Today, the majority of the food that we eat derives from just 12 crops while there are 300,000 plants potentially fit for consumption. That’s not surprising given that our relationship with plants has faltered. Two out of five plants are facing extinction. We are losing plants to monocultures, climate change and other changes to land use. Promoting ever more productive crop varieties and transgenic technologies are leading to widespread plant homogenization — and loss of plant diversity makes habitats less resilient to changing environmental conditions.

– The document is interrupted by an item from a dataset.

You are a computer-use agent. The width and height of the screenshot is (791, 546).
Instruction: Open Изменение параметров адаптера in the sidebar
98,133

Losing plant diversity also means losing flavor diversity. In his book, Eating to Extinction, Dan Saladino pursues and documents some of the rarest foods around the world, from a tall corn variety that produces its own mucus-fertilizer in Mexico to a unique lentil lost and reintroduced in Germany’s Swabian alps. Seed varieties have been replaced by their better performing competitors, and over time, our taste buds have forgotten the range of flavours one plant species can offer.


Saladino also explores the deep, personal and affectionate relationships that are cultivated through the growing of locally meaningful plant varieties. These relationships are also lost when plants disappear or are replaced with their more “productive” counterparts.

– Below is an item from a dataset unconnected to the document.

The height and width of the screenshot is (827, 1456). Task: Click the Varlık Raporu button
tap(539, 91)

So, what can foraging teach us? Learning about local plants with edible and medical properties can make us appreciate the often-hidden faculties of plants and sensitize us to their vital character. And this newfound appreciation can help us conserve them.

Since the foraging workshop, I stroll through my local parks on the hunt for herbs, teas, salad leaves, and wildflowers to enhance my dishes. Although I cannot remember all the plant species I learned about during the workshop, I now can easily and effortlessly distinguish plants that once looked all the same. I am establishing my own intimate relationship with local flora.


Tim Ingold, in The Perception of the Environment, evokes the relationship of care and prudence hunter-gatherers maintain with the environment. It is a system of knowledge that is transmitted from one generation to the next and put into practice by novice learners, who then adapt the rules and principles based on their own perceptual awareness. “Knowledge of the world is gained by moving about in it, exploring it, attending to it, ever alert to the signs by which it is revealed. Learning to see, then, is a matter […] of acquiring the skills for direct perceptual engagement with its constituents, human and non-human, animate and inanimate” (55). Unfortunately, this kind of local ecological knowledge has been widely regarded as knowledge of an inferior kind in much of the Western world (Ingold 2002).


While I do not wish to compare my short foraging experience to those of hunter-gatherers who spend a lifetime experimenting with complex knowledge systems, I appreciate Ingold’s idea on relating to the environment, not as a backdrop for human activity, but as one world filled with living beings co-fabricating each other. This relationship is dedicated to looking after the environment and its constituents. And, as I became aware quite heuristically during the foraging workshop, it is by developing new skills and sensitivities for engaging with the manifold beings in the environment “that the world comes to be known by its inhabitants” (10). To become familiar with these beings makes me alert to their clues, revealing new knowledge and helping me learn how to better conserve them.


This way of living among plants challenges Western conservation models that seek to separate people from nature, and make compatible conservation with human participation. This shifts the focus from desiring to control the environment to answering our environment’s needs. Perhaps we could all learn from urban foragers how to maintain a dialogue with local flora.